July 2013 Volunteer of the Month
The Frank Family
ALS does not just affect individuals. It affects entire families, eager to find a cure and to be there for a loved one. It unites people for a single purpose: to create a world without ALS. One family who is particularly united in this purpose is the Frank family, our July Volunteers of the Month.
It would be unfair to single out just one member of the Frank family for all that they do together to raise money and awareness in the fight against ALS, but the one person who should be highlighted above all else is Eileen Frank. In early 1999, Eileen was diagnosed with Lou Gehrig’s Disease. This family matriarch had symptoms of ALS since the middle of 1998 before receiving her diagnosis at the University of Pennsylvania Medical Center.
Upon hearing of the diagnosis, the Frank family attended a newly diagnosed meeting. This wasn’t just one or two people going to the meeting with Eileen. Joan Borowsky recalls being at the meeting and seeing 15 members of the Frank family walk in, eager to learn about ALS, how they could support their mother, and what they could do to make a difference. It was a sight that Joan will not soon forget.
Eileen’s son Dan Frank had done a lot of long distance bike rides, including ones for Multiple Sclerosis and cancer. After meeting the Chapter staff and learning more about ALS, Dan decided that the Franks should do a bike ride for ALS. Just a few months after that first newly diagnosed meeting, Dan and the family held their first ALS Express bike ride. The first one was just 15 riders who were friends and family members who heard about it from word of mouth, but it would soon grow considerably.
Just a few short weeks after that first ride, the Frank family were introduced to Will and Jack Morey and Dan and the siblings decided that they could do an even bigger bike ride with an end point at Morey’s Piers amusement park. In their second year, they were able to have a much bigger ride with the Morey’s Piers end point and raised nearly $40,000.
Since then, the ALS Express bike ride has grown by leaps and bounds, particularly in the past three years as the Chapter has gotten more involved.
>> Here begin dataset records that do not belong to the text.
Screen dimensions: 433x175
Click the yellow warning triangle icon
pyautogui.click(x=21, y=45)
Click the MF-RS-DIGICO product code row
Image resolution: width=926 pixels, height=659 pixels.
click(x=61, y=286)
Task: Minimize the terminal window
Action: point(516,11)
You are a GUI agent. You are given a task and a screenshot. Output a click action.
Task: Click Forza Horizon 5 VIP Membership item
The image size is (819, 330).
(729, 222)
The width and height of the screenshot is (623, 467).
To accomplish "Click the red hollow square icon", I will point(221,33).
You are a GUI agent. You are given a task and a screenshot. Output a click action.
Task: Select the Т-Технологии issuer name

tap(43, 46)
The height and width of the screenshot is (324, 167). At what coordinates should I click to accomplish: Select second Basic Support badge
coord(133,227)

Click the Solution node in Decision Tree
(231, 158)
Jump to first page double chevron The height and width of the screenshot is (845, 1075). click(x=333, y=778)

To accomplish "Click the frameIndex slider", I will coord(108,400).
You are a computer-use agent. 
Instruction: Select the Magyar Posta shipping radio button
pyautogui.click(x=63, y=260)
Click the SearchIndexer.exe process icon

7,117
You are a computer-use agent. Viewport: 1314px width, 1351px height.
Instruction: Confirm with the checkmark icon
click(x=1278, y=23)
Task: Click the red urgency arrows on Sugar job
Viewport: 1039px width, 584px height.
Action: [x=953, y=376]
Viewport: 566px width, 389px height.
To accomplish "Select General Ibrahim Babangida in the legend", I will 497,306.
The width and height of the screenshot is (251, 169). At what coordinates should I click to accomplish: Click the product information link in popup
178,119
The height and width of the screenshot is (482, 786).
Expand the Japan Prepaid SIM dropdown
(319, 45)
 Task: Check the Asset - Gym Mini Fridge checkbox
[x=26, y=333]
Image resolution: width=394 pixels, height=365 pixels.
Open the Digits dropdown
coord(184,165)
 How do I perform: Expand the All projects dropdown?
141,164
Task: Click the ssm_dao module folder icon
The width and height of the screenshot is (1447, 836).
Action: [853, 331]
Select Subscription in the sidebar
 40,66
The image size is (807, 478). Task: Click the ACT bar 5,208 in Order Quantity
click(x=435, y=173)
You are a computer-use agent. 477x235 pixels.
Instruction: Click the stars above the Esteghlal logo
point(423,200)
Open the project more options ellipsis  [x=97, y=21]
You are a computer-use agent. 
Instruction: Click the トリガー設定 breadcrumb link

For the first seven years, Dan Frank was the lead organizer and then his sisters Carolyn and Kim lead the ride for a while before it became so popular that it made sense for the Chapter to help in an even bigger way. In the early years, the Frank family also organized a Beef and Beer fundraiser in the fall, which could raise as much as $15,000, but they wanted to make sure the ride was as successful as possible. This past June was the 15th annual ALS Express bike ride with over 600 riders participating, and even with all of that success, the Frank family is always thinking of how it can be bigger and better.
The bike ride consists of 10, 25, 50, and 75 mile courses, but those numbers alone aren’t enough to measure just how much the Frank family has done to make this event a success. Starting with Dan in the early years of the ride, the family plans the route and makes sure every rider is safe and prepared. Christine orchestrates up to 100 volunteers per year and is the central point of contact for anybody needing help during the day.
“Every year when we do the ride, it’s a feel good experience,” said Carolyn. “There is so much enthusiasm and energy. The folks at the Chapter were so wonderful for us while mom was living with ALS. Everybody was always there to answer questions for us and now we want to be there for them.”
While Eileen was the initial inspiration, every year the Frank family sees more people who inspire them to work just as hard for the next ride.
“We always inspired by people like Barry Schultz and Karen Delaney Shideleff,” said Kim. “It is so nice to see so many patients and families at the end point and I hope they get satisfaction from the day. We are glad to know that word continues to spread and people want to be involved.”
Eileen Frank lost her battle with ALS on January 2nd, 2001, but her family has made her fight their fight, doing everything in their power to raise money and awareness for others affected by the disease. The money they have raised since then has greatly helped improve ALS research and patient care services available through the Chapter. The Franks don’t just want to improve research though. Their end point is not Morey’s Piers. It is a goal of a world without ALS. With people like the Franks on our side, it is a goal that feels even more possible than it did 15 years ago, when a group of 15 caring family members asked “what can we do to help?”
Said Carolyn, “We are encouraged by the growth, but we can’t wait until the day when we are just doing this for fun. We want to see a cure!”